The great religions are in essence one,
As all the colours issue from the sun;
Combine the beauty of them all and see—
Is any missing in the diamond?—None!

Love hath no preference for church or creed,
Observes no ordinance, but kindly deed;
His sacraments are gifts with others shared—
A cup of water for another's need.

If ought of bigotry in thee be found,
Let the blue beauty of the skies around
Show thee how pitiful thy scorn and hate
Till they in seas of harmony are drowned.
In east or west the star may camp
If but some gleaming it discloses;
The light is clear, then good the lamp;
The garden is as fragrant as its roses.
For he who brings the soul in need
The ministry of love and healing
Commends to us his utmost creed
With more than sanctity appealing.

Of all the virtues by the Master taught,
None is more rare, nor more with blessing fraught
Than that of blindness to another's sin—
The praise and beauty of the generous thought.
There is a meanness that would feed the throng
Of prurient gossips with a baneful tongue;
Would sow the earth with dragon-teeth of hate,
For harvest, reaping insolence and wrong.

Judge not another, but with truth defend;
Help love to win; there let your action end.
Have you opinions? They have little worth,
And none unless with all that's known they blend.

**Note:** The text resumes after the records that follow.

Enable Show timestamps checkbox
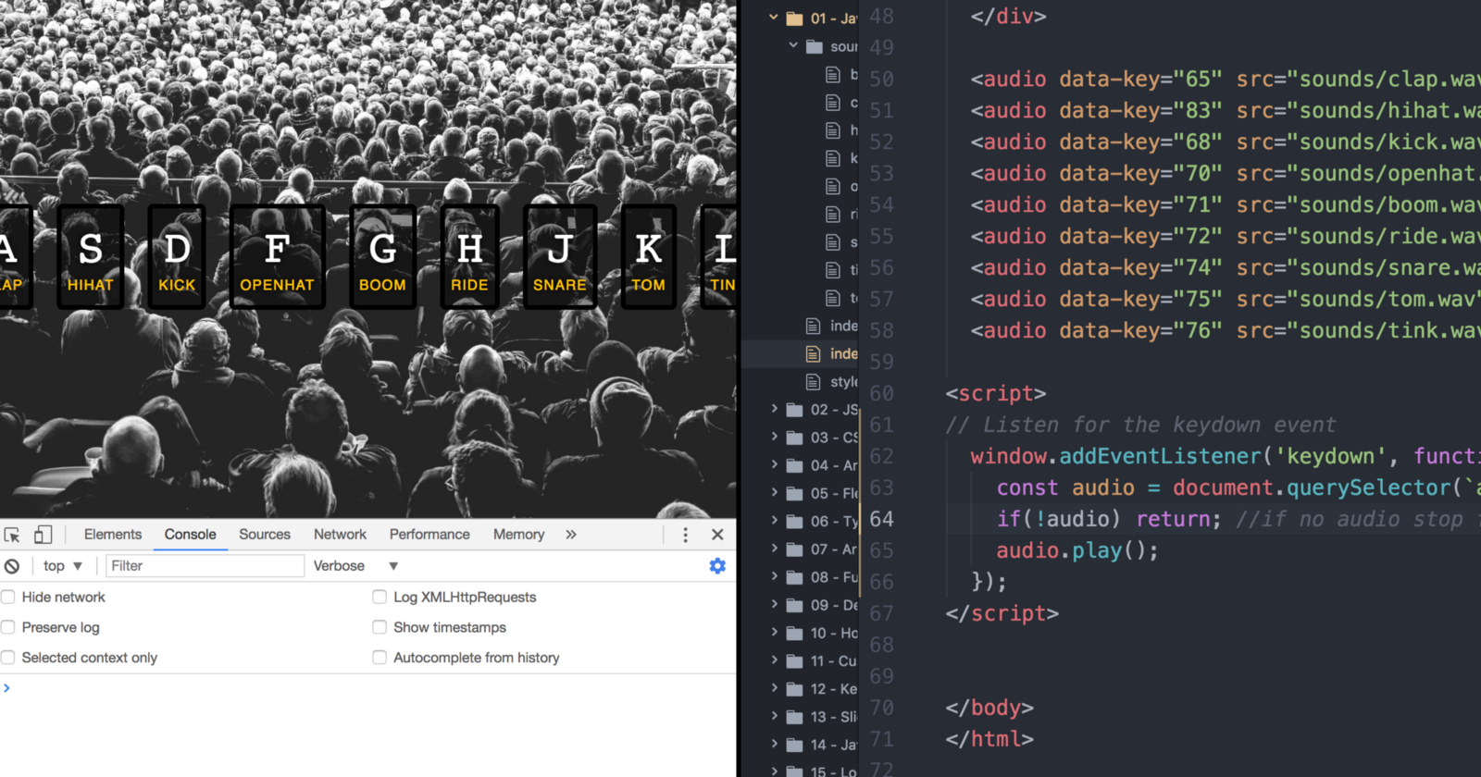click(380, 628)
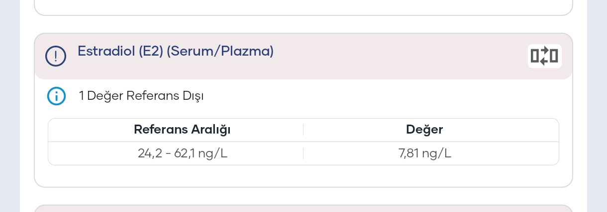The image size is (607, 212).
Task: Open the compare results icon for Estradiol
Action: point(545,56)
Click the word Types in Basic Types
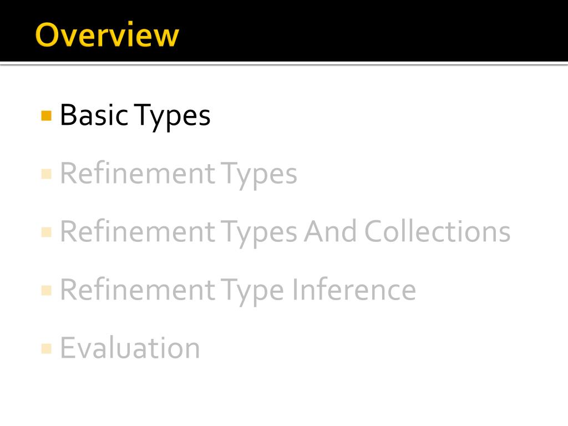This screenshot has height=426, width=568. (173, 117)
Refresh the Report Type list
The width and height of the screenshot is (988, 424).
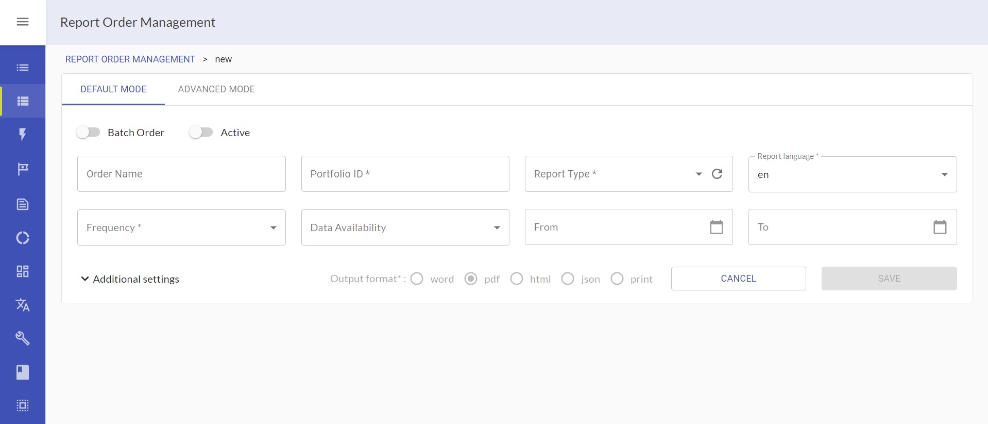pyautogui.click(x=717, y=174)
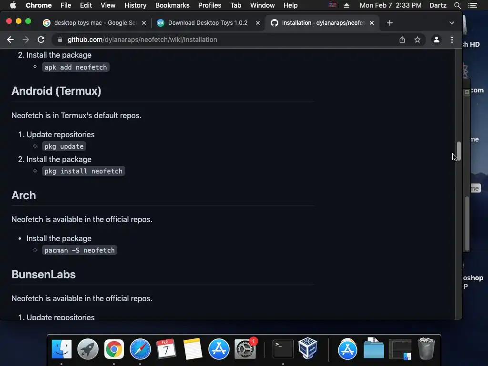
Task: Click the github.com address bar URL
Action: (142, 40)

The vice that we in other souls bemoan
Is oft the one to which we most are prone;
The virtue we are finding everywhere
Is surely a reflection of our own.

Forget the evil in the souls of men;
Hath thy good friend one fault and virtues ten?
Let not thy spirit for that one vice fret,
But cast it into Lethe and forget.

In some dire enemy, perchance, but one
Bright star of virtue with ten vices run,
Blaze thou that virtue on the open sky,
And let his failings in oblivion die.

Divine forgetting makes the soul outstand
Like pillared fire above the desert land,
While all the evil we ignore is blown
Into the wilderness as drifting sand.

No sunshine lustres to a richer glow
Than evanescent self. To serve, and know
God sees and values all we do or dare
For selfless Love. Why do we struggle so

To flaunt our triumph in the sight of those
Who will forget us ere the sunlight goes
Time keeps no grateful record of the past,
But Love observes and every secret knows.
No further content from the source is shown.